Cuando un niño deja de jugar, hablar o explorar, nos está diciendo que algo ha dolido más de lo que pudo decirse. Un duelo, un cambio significativo o una separación pueden despertar una angustia que el psiquismo aún no logra procesar, y la inhibición aparece como un repliegue defensivo del yo frente a esa angustia. En lugar de expresar, el niño se calla; en lugar de jugar, se retira. Así, funciones vitales para su subjetividad quedan suspendidas, afectando el lazo, el deseo y la capacidad de elaboración psíquica. Allí donde no hay palabra, el cuerpo y la conducta hablan su propio malestar.
La inhibición se diferencia del síntoma en la infancia por su modo de instalación. Mientras que el síntoma irrumpe con malestar y desconcierta al niño —como una fobia que angustia, un tic que no puede controlar o un dolor sin causa aparente—, la inhibición se instala en silencio, sin que el yo la viva como ajena. Es egosintónica: el niño no se queja, pero algo en él se apaga. Se retrae del juego, de los otros, de su despliegue, sin reclamos explícitos, aunque sí con señales claras en el cuerpo y en el vínculo.
El juego constituye la vía privilegiada de acceso al psiquismo infantil. A través de personajes, diálogos y situaciones creadas en la escena lúdica, lo inhibido, lo enigmático o lo doloroso encuentra una forma simbólica y se pone en acto. No se nace sabiendo jugar: el juego se construye en el lazo, con un otro que lo habilite, lo sostenga y lo acompañe. Como decía Freud: “Todo niño que juega se conduce como un poeta, creándose su mundo propio o, más exactamente, situando las cosas de su mundo en un orden nuevo.”

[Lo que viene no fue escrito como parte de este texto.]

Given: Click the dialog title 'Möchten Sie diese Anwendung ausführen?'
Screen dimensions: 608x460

Cuando un niño deja de jugar, se pierde un espacio fundamental para la elaboración psíquica y el encuentro con el Otro. Esto puede derivar en sentimientos de indefensión y en una pobre percepción de sí mismo y de sus vínculos, con consecuencias en el desarrollo emocional, social y escolar, incluso llegando a estados depresivos o melancólicos.

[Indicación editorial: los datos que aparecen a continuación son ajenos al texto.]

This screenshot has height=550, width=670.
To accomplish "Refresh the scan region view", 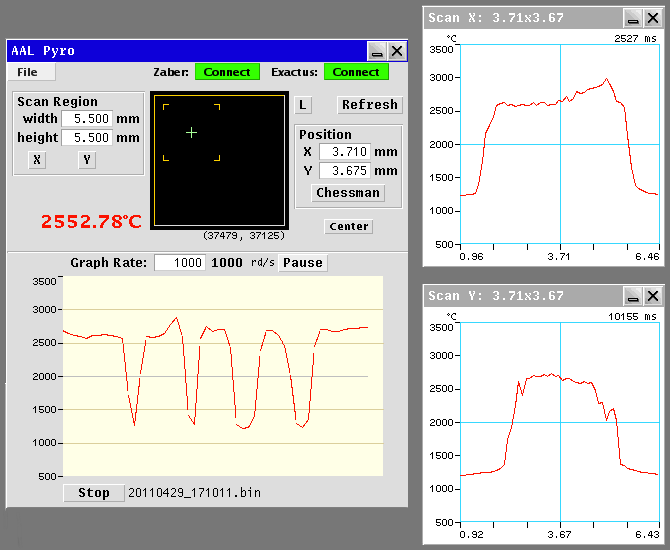I will click(x=370, y=105).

La puerta para que un niño vuelva a jugar se abre cuando el analista habilita un espacio seguro y contenedor mediante su presencia corporal y experiencia lúdica. Allí se introducen personajes, gestos o situaciones que dialogan con el niño y acompañan su movimiento espontáneo, respetando su ritmo y singularidad. De este modo se busca la “llave lúdica”: ese elemento único que conecta con su deseo y abre la posibilidad de que el juego vuelva a tener lugar.
Las modalidades del juego en la clínica infantil son múltiples. El juego sensoriomotor, donde el cuerpo explora y habita el entorno; la narración compartida, que permite inventar relatos para dar forma a lo vivido; el dibujo y la pintura, expresiones pre-verbales de miedos, deseos y repeticiones; e incluso la escucha de los síntomas —tics, dolores, silencios— que transmiten lo que el niño no logra decir con palabras. Cada una de estas formas constituye un camino valioso para acompañar su sufrimiento y su singularidad.
En conclusión, la inhibición en la infancia nos invita a escuchar con atención esos silencios y repliegues que expresan un sufrimiento no dicho. El juego —en sus distintas formas—, junto con la apertura de un espacio seguro sostenido por el analista, habilita la posibilidad de elaborar, simbolizar y restituir el vínculo con el deseo. Acompañar cada singularidad con respeto y presencia es la llave para que el niño recupere su voz, su movimiento y su lugar en el lazo.